(Stored data entries)
※ ※ ※
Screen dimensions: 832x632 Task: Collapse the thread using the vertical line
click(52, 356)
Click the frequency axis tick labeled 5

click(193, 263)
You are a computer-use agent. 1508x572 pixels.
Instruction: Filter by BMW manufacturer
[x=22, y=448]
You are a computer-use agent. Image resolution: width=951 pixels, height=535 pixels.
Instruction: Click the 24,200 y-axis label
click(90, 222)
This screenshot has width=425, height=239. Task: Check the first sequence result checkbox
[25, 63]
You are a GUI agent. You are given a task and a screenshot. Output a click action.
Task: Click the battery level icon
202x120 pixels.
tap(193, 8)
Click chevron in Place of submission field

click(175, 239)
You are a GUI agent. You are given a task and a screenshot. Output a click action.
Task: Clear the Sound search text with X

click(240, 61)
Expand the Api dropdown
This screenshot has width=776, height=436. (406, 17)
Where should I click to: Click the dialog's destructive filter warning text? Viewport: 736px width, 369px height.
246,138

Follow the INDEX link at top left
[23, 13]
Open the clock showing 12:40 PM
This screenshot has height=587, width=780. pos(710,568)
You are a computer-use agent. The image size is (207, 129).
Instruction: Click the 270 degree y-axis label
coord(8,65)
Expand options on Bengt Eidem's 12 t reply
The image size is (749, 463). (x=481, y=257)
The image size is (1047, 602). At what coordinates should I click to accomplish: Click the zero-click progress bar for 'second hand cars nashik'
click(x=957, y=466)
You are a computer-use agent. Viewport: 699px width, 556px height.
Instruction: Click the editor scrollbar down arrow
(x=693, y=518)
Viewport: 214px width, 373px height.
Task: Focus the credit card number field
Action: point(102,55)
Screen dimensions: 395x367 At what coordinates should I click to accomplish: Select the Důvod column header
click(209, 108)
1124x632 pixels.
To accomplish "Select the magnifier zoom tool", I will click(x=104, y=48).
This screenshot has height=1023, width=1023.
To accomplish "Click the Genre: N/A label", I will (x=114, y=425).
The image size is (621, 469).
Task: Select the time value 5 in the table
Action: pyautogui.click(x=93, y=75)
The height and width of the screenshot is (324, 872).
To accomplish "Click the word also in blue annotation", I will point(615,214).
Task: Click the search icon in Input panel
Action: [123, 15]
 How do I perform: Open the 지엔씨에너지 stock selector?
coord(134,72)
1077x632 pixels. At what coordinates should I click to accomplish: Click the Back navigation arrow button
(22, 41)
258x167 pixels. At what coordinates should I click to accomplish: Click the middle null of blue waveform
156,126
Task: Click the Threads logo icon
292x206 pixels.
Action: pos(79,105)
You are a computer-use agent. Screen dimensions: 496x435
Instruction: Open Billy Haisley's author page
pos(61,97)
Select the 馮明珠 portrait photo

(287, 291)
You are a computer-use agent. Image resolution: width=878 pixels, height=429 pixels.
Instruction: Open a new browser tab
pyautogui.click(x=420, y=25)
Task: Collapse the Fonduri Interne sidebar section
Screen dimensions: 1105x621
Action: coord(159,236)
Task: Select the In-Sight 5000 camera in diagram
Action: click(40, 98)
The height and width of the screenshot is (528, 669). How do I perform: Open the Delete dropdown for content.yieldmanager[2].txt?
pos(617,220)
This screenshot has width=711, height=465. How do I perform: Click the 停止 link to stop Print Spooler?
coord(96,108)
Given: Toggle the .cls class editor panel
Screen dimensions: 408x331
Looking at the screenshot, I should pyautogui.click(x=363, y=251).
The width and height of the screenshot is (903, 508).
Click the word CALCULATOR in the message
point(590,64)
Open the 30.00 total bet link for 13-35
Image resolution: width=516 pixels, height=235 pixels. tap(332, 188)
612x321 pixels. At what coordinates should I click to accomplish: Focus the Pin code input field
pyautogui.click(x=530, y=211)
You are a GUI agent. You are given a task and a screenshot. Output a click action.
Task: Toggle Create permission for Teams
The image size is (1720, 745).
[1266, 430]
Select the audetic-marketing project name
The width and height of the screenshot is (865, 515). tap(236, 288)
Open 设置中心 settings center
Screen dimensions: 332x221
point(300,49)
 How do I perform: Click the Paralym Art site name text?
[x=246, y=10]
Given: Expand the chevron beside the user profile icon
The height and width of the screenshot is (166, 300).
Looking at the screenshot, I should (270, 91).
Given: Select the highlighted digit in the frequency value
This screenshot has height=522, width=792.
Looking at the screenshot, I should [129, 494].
※ ※ ※
● **EXERCISE BRIEF**:
From start to finish, retype the records above with complete accuracy.

● **ANSWER FOR THE TASK**:
Screen dimensions: 832x632 Task: Collapse the thread using the vertical line
click(52, 356)
Click the frequency axis tick labeled 5

click(193, 263)
You are a computer-use agent. 1508x572 pixels.
Instruction: Filter by BMW manufacturer
[x=22, y=448]
You are a computer-use agent. Image resolution: width=951 pixels, height=535 pixels.
Instruction: Click the 24,200 y-axis label
click(90, 222)
This screenshot has width=425, height=239. Task: Check the first sequence result checkbox
[25, 63]
You are a GUI agent. You are given a task and a screenshot. Output a click action.
Task: Click the battery level icon
202x120 pixels.
tap(193, 8)
Click chevron in Place of submission field

click(175, 239)
You are a GUI agent. You are given a task and a screenshot. Output a click action.
Task: Clear the Sound search text with X

click(240, 61)
Expand the Api dropdown
This screenshot has width=776, height=436. (406, 17)
Where should I click to: Click the dialog's destructive filter warning text? Viewport: 736px width, 369px height.
246,138

Follow the INDEX link at top left
[23, 13]
Open the clock showing 12:40 PM
This screenshot has height=587, width=780. pos(710,568)
You are a computer-use agent. The image size is (207, 129).
Instruction: Click the 270 degree y-axis label
coord(8,65)
Expand options on Bengt Eidem's 12 t reply
The image size is (749, 463). (x=481, y=257)
The image size is (1047, 602). At what coordinates should I click to accomplish: Click the zero-click progress bar for 'second hand cars nashik'
click(x=957, y=466)
You are a computer-use agent. Viewport: 699px width, 556px height.
Instruction: Click the editor scrollbar down arrow
(x=693, y=518)
Viewport: 214px width, 373px height.
Task: Focus the credit card number field
Action: point(102,55)
Screen dimensions: 395x367 At what coordinates should I click to accomplish: Select the Důvod column header
click(209, 108)
1124x632 pixels.
To accomplish "Select the magnifier zoom tool", I will click(x=104, y=48).
This screenshot has height=1023, width=1023.
To accomplish "Click the Genre: N/A label", I will (x=114, y=425).
The image size is (621, 469).
Task: Select the time value 5 in the table
Action: pyautogui.click(x=93, y=75)
The height and width of the screenshot is (324, 872).
To accomplish "Click the word also in blue annotation", I will point(615,214).
Task: Click the search icon in Input panel
Action: [123, 15]
 How do I perform: Open the 지엔씨에너지 stock selector?
coord(134,72)
1077x632 pixels. At what coordinates should I click to accomplish: Click the Back navigation arrow button
(22, 41)
258x167 pixels. At what coordinates should I click to accomplish: Click the middle null of blue waveform
156,126
Task: Click the Threads logo icon
292x206 pixels.
Action: pos(79,105)
You are a computer-use agent. Screen dimensions: 496x435
Instruction: Open Billy Haisley's author page
pos(61,97)
Select the 馮明珠 portrait photo

(287, 291)
You are a computer-use agent. Image resolution: width=878 pixels, height=429 pixels.
Instruction: Open a new browser tab
pyautogui.click(x=420, y=25)
Task: Collapse the Fonduri Interne sidebar section
Screen dimensions: 1105x621
Action: coord(159,236)
Task: Select the In-Sight 5000 camera in diagram
Action: click(40, 98)
The height and width of the screenshot is (528, 669). How do I perform: Open the Delete dropdown for content.yieldmanager[2].txt?
pos(617,220)
This screenshot has width=711, height=465. How do I perform: Click the 停止 link to stop Print Spooler?
coord(96,108)
Given: Toggle the .cls class editor panel
Screen dimensions: 408x331
Looking at the screenshot, I should pyautogui.click(x=363, y=251).
The width and height of the screenshot is (903, 508).
Click the word CALCULATOR in the message
point(590,64)
Open the 30.00 total bet link for 13-35
Image resolution: width=516 pixels, height=235 pixels. tap(332, 188)
612x321 pixels. At what coordinates should I click to accomplish: Focus the Pin code input field
pyautogui.click(x=530, y=211)
You are a GUI agent. You are given a task and a screenshot. Output a click action.
Task: Toggle Create permission for Teams
The image size is (1720, 745).
[1266, 430]
Select the audetic-marketing project name
The width and height of the screenshot is (865, 515). tap(236, 288)
Open 设置中心 settings center
Screen dimensions: 332x221
point(300,49)
 How do I perform: Click the Paralym Art site name text?
[x=246, y=10]
Given: Expand the chevron beside the user profile icon
The height and width of the screenshot is (166, 300).
Looking at the screenshot, I should (270, 91).
Given: Select the highlighted digit in the frequency value
This screenshot has height=522, width=792.
Looking at the screenshot, I should [129, 494].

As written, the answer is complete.